風邪やインフルエンザが流行する季節が到来。普段の暮らしのちょっとした選択が、免疫力を高め、予防できるかどうかの分かれ道になります。
ここでは医師の今津嘉宏先生に、正しい予防法や、かかってしまったときの対処法を教えてもらいました。
免疫力を高め、ウイルスを寄せつけない体に!
寒さが厳しくなるにつれて、空気が乾燥し流行するのが、風邪とインフルエンザ。
「じつは、『風邪』という病名はありません。せきやくしゃみ、鼻水、悪寒、頭痛などいくつかの総称を、便宜上風邪と呼んでいるだけなんです」と、今津先生。
すべての画像を見る(全5枚)「その原因となるウイルスや細菌が、200種類以上あって、インフルエンザウイルスもそのひとつ。突然の発熱で発症し、全身の倦怠(けんたい)感、鼻水やせきなどの気道症状、食欲不振などの消化器症状を示します。また、幼児がかかると中耳炎や発疹、熱性けいれんなどの合併症を起こすことも」
風邪もインフルエンザも、かからないために大切なのは、免疫力を高めること。
ウイルスや細菌にさらされても、免疫力が高ければ感染しなかったり、感染しても症状が軽くすむことも多いのです。
「よく眠ってバランスのよい食事をとり、体を冷やさないなど、基本的なことが大切。インフルエンザ対策としては、予防接種で免疫をつけておくことが最良です」
風邪やインフルエンザにかかってしまったときは、早めの対処が大事
それでも感染してしまったときは、正しい対処でできるだけ早く治したいもの。
「正しいケアで、早く、しっかり治し、寒い冬を元気にのりきりましょう」
決め手はやはり、“免疫力”です。
●目覚めの1杯を白湯にする
便秘解消などの目的で、目覚めたら冷たい水を1杯飲む習慣がある人も。でも、風邪っぽいときはしばらくストップ。
ある実験結果では、10℃の冷水180mlを飲むと、15分以上体温は下がったままに。本来なら体を温め免疫力を高めたいのに、体を芯から冷やしてしまいます。
朝最初に水を飲むなら、冷水ではなく白湯に変えましょう。
●ご飯を食べるなら梅がゆを
風邪をひくと食欲が落ちますが、なにも食べないと栄養不足で回復が遅くなります。
おすすめは、おかゆに梅干しのトッピング。梅干しのクエン酸には、エネルギー補給や食欲増進、殺菌作用などの風邪の改善効果が期待できます。
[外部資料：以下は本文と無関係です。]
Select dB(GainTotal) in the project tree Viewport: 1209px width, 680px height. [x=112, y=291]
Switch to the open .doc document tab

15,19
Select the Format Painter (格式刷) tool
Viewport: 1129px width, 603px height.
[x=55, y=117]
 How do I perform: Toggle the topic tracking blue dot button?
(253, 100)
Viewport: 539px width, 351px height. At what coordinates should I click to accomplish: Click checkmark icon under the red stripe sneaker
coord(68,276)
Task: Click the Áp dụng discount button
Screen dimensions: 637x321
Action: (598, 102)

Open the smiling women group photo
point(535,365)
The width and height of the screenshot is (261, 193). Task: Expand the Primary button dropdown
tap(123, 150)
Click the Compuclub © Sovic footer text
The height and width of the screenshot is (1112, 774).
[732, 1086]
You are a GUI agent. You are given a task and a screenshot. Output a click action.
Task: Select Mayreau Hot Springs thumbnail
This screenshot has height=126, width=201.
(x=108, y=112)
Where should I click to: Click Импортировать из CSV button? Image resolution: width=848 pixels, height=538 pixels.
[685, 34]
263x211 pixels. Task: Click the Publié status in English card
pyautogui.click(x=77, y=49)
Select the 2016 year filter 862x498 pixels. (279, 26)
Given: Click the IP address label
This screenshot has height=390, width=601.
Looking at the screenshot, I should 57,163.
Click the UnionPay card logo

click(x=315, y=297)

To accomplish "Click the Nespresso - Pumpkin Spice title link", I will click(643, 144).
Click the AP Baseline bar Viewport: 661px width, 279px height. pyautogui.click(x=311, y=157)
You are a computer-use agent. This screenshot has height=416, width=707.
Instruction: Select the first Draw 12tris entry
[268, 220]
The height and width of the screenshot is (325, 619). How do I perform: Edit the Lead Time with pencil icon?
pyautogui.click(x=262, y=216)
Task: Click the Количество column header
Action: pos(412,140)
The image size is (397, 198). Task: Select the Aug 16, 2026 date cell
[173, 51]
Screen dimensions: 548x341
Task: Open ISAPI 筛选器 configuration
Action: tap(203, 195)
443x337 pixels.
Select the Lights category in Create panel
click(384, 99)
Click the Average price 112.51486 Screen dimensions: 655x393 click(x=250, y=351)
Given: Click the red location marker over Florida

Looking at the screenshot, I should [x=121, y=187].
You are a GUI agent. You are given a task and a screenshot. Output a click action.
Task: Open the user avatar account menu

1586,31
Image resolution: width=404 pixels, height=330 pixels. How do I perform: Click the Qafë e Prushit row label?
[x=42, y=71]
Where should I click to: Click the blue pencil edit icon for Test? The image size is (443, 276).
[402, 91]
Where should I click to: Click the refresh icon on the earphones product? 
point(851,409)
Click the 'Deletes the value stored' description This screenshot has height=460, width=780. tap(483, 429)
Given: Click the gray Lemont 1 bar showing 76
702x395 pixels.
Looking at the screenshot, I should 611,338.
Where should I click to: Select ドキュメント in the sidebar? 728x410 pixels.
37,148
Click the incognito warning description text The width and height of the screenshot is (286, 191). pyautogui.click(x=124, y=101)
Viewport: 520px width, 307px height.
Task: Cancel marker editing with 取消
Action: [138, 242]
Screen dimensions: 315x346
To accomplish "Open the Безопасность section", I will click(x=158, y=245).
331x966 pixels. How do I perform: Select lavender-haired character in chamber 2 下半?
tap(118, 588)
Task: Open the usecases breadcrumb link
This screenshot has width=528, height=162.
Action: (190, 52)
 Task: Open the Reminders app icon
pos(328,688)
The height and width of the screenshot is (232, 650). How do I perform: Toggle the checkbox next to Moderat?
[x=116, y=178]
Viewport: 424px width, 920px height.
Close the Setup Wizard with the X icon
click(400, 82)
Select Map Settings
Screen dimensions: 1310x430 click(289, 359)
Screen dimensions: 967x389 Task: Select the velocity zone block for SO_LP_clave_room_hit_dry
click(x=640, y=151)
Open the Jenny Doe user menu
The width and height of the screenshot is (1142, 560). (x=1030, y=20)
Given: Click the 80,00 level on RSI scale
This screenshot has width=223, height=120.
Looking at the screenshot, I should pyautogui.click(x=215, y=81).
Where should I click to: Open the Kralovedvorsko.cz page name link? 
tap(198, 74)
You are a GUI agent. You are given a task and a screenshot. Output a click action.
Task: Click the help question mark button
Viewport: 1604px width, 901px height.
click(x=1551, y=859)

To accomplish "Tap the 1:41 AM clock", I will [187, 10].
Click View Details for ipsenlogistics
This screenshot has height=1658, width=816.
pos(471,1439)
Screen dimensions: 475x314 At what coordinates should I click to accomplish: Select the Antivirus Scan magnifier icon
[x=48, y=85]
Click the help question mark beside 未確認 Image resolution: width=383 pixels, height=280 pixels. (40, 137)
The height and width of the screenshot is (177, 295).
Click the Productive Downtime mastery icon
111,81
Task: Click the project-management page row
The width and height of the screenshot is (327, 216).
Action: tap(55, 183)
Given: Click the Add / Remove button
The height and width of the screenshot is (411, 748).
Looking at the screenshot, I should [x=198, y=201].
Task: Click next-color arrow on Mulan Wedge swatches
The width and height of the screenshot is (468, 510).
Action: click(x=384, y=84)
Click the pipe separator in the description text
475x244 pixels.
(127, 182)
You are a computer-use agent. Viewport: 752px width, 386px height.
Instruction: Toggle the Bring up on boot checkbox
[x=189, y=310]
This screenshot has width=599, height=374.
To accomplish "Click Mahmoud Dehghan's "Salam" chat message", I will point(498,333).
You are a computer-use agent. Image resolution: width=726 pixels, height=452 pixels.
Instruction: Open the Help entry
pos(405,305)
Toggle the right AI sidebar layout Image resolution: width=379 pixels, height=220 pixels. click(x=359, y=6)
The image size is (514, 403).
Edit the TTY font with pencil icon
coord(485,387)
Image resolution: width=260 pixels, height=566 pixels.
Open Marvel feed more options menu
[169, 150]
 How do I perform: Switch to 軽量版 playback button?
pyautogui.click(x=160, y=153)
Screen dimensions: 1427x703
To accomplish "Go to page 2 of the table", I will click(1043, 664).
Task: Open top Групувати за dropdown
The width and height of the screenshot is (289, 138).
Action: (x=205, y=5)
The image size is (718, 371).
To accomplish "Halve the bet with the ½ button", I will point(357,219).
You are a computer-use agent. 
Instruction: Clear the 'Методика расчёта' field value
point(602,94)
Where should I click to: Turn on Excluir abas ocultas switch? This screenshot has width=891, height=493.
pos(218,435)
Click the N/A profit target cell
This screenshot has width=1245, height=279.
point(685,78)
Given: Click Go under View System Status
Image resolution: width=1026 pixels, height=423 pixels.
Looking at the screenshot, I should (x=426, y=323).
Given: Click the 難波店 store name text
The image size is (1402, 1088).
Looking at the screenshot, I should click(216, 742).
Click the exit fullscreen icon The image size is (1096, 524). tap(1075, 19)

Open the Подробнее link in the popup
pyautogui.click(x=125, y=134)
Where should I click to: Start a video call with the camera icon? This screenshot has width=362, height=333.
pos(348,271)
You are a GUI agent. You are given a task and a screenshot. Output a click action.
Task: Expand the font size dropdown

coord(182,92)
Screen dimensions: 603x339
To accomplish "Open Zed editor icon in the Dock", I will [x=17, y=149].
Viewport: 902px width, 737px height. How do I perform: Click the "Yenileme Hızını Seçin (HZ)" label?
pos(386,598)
一方、普通のご飯は消化にエネルギーを使うので、避けて。卵も加熱した方が消化しやすくなるので、卵かけご飯は食べない方がベター。
●高熱のときはお風呂に入らない
風邪のひき始めで高熱がなければ、お風呂につかってOK。冷めないうちに布団に入って寝れば、気分よく眠れます。
ただし、38.5℃以上の高熱のときや、体力がなくて面倒に感じるときは、エネルギーを消耗してしまうので入浴自体避けましょう。
風邪のときにシャワーだけですませるのは、体を冷やすのでおすすめしません。
●うつぶせではなく横向きに寝る
風邪を早く治すには、良質の睡眠をとって体をしっかり休めることが欠かせません。けれど、風邪をひいているときは夜になるとせきがひどくなり、なかなか眠れないということも。
そんなときにおすすめなのは、横向きで寝ること。狭くなった気管が広がって、呼吸をしやすくなるうえ、せき止めの効果も期待できます。
●おでこよりおへそを冷やす
風邪で熱が出るのは、体が免疫を活性化してウイルスや細菌と闘うため。サポートするためには、体を温めることが大事です。
けれど、39℃以上の熱が出ると脳障害が生じることもあるので、下げる必要が。
そのためには、おでこよりおへその上が有効。おへそには大きな血管(大動脈)が通っているため、全身に行き渡る血液を効率的に冷やし、体温を下げることができます。
医師がすすめる、温かいドリンク&フード
●焼きミカン
日本の温州ミカンはβ-クリプトキサンチンが豊富で、体内でビタミンAに代わって皮膚や粘膜の免疫力を向上してくれます。
おなかを冷やさないよう、皮ごとトースターで焼き、皮をむいて食べるのがおすすめ。
●ホットスポーツドリンク
風邪をひいたときは、発熱などで水分が不足しがち。水分を体に吸収しやすく、栄養補給もできるスポーツドリンクを人肌に温めて飲めば、体を冷やすこともありません。
体を温めたい朝に飲むのが効果的です。